In diesem Beispiel passen die Fähigkeiten in Bezug auf die Emotionsarbeit deutlich besser mit Bewerber A überein. Bewerber B wird aufgrund seiner mangelnden Emotionsarbeits-Fähigkeit nicht eingestellt.


Literatur

[1] Kauffeld, S., & Martens, A. (2014). Arbeitsanalyse und -gestaltung. Arbeits-, Organisations- und Personalpsychologie für Bachelor (S. 211-240), (S. 290-291). Heidelberg: Springer.
[2] Nerdinger, F. (2012).

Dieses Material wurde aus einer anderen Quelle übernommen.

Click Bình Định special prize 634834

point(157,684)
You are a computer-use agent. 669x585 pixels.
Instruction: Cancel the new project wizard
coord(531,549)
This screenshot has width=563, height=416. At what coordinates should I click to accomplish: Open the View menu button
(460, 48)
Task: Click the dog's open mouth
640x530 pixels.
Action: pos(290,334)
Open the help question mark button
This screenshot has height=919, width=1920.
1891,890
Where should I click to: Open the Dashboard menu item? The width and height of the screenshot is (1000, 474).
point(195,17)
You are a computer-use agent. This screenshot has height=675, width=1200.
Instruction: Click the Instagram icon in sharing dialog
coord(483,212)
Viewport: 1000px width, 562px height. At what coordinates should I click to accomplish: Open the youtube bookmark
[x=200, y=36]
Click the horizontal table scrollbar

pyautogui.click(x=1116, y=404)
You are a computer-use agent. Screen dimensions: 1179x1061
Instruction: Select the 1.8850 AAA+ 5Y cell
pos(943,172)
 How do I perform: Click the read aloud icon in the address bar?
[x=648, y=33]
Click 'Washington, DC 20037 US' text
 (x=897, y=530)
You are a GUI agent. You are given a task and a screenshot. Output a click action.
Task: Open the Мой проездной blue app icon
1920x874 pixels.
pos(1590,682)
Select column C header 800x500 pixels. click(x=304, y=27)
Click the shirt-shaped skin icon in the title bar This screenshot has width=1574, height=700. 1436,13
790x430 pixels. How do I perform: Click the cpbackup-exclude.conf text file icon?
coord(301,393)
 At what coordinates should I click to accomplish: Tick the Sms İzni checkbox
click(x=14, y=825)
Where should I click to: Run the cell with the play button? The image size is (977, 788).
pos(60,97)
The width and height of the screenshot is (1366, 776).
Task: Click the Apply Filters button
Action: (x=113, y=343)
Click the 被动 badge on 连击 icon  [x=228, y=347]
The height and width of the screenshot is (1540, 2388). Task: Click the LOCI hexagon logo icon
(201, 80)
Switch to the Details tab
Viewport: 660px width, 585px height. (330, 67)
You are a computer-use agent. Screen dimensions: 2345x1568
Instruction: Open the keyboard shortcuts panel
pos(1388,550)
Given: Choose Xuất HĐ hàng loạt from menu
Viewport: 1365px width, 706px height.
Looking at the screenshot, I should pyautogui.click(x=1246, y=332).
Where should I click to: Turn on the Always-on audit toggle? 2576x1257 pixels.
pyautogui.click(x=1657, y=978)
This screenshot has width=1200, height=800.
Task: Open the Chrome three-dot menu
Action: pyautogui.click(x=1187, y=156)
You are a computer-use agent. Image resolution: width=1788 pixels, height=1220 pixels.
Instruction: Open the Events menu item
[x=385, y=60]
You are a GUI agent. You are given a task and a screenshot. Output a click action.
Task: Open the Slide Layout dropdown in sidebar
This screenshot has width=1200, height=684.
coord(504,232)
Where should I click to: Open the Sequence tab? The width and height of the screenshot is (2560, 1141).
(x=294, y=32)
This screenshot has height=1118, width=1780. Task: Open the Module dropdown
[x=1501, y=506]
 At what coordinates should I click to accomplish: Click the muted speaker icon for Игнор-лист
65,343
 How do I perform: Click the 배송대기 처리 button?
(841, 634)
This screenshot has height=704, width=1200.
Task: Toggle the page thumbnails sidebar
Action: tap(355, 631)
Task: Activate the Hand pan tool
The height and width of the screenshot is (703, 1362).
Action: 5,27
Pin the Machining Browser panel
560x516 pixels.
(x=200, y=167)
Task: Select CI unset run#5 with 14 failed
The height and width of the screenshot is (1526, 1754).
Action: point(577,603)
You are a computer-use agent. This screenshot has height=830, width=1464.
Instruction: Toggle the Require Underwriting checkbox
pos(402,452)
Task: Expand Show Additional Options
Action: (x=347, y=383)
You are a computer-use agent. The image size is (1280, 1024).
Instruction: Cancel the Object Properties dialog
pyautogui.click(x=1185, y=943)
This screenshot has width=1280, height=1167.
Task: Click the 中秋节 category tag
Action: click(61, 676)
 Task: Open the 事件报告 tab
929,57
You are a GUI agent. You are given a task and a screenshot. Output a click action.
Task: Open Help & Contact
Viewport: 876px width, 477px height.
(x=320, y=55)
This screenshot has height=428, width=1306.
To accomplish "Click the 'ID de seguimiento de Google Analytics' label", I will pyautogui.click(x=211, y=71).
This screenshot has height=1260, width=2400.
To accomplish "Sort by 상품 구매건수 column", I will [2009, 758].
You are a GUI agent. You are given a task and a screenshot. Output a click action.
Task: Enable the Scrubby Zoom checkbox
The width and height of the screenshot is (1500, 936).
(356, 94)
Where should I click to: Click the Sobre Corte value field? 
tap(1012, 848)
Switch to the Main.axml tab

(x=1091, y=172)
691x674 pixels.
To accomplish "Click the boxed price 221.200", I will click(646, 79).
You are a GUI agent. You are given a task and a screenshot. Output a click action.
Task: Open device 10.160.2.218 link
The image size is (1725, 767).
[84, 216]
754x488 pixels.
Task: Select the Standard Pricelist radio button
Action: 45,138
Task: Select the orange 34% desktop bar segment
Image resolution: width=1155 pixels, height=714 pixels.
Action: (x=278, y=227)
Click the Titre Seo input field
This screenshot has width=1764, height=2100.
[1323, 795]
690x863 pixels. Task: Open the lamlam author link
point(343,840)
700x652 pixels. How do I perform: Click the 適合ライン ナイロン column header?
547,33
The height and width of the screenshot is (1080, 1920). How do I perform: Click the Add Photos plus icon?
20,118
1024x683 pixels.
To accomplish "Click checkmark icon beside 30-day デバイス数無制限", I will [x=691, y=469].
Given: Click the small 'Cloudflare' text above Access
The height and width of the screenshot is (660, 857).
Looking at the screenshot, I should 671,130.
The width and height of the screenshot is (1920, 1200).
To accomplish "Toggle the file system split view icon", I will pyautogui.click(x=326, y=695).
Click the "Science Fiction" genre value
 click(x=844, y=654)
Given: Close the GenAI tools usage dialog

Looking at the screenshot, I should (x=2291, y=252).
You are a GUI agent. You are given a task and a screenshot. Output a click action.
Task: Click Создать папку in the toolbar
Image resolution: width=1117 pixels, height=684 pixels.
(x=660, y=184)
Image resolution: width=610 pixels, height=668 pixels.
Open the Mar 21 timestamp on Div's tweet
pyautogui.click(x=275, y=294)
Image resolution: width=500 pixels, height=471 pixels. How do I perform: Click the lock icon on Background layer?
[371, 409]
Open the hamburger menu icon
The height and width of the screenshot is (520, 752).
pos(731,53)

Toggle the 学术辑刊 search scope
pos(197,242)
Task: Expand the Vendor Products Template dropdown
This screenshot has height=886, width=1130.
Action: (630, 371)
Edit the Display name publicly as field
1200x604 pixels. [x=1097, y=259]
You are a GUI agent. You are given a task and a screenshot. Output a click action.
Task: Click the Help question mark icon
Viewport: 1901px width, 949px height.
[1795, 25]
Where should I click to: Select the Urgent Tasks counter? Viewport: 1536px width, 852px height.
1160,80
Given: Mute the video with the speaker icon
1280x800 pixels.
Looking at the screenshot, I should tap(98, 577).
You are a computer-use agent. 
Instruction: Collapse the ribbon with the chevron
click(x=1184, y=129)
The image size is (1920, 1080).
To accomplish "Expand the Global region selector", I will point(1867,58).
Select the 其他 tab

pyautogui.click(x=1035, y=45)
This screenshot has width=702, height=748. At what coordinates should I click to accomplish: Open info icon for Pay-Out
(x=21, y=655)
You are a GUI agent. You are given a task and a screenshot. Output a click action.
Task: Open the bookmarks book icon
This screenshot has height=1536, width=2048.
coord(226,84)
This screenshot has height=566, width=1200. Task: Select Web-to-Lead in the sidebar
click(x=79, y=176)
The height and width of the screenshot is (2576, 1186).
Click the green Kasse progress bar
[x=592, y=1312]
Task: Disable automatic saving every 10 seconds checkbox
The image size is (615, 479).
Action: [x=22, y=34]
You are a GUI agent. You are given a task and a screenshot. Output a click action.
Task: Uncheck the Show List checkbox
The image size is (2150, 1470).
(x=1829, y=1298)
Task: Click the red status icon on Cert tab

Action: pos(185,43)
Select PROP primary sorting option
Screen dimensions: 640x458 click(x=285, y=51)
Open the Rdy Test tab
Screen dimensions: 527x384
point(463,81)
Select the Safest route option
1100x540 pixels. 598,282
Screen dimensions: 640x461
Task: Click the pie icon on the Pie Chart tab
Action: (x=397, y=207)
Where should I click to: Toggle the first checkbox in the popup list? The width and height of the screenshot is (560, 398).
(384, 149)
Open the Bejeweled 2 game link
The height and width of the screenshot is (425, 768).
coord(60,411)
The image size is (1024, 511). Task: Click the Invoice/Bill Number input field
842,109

Emotionsarbeit im Dienstleistungsbereich. Report Psychologie, 37, 1, 8-18.
[3] Schulz, A. & Schöllgen, I. (2017). Emotionsarbeit – Ein Review zu Gestaltungsaussagen. Zeitschrift für Arbeitswissenschaft, 71, 26-38.
[4],[5] Kauffeld, S., & Martens, A. (2014). Arbeitsanalyse und -gestaltung. Arbeits-, Organisations- und Personalpsychologie für Bachelor (S. 291). Heidelberg: Springer.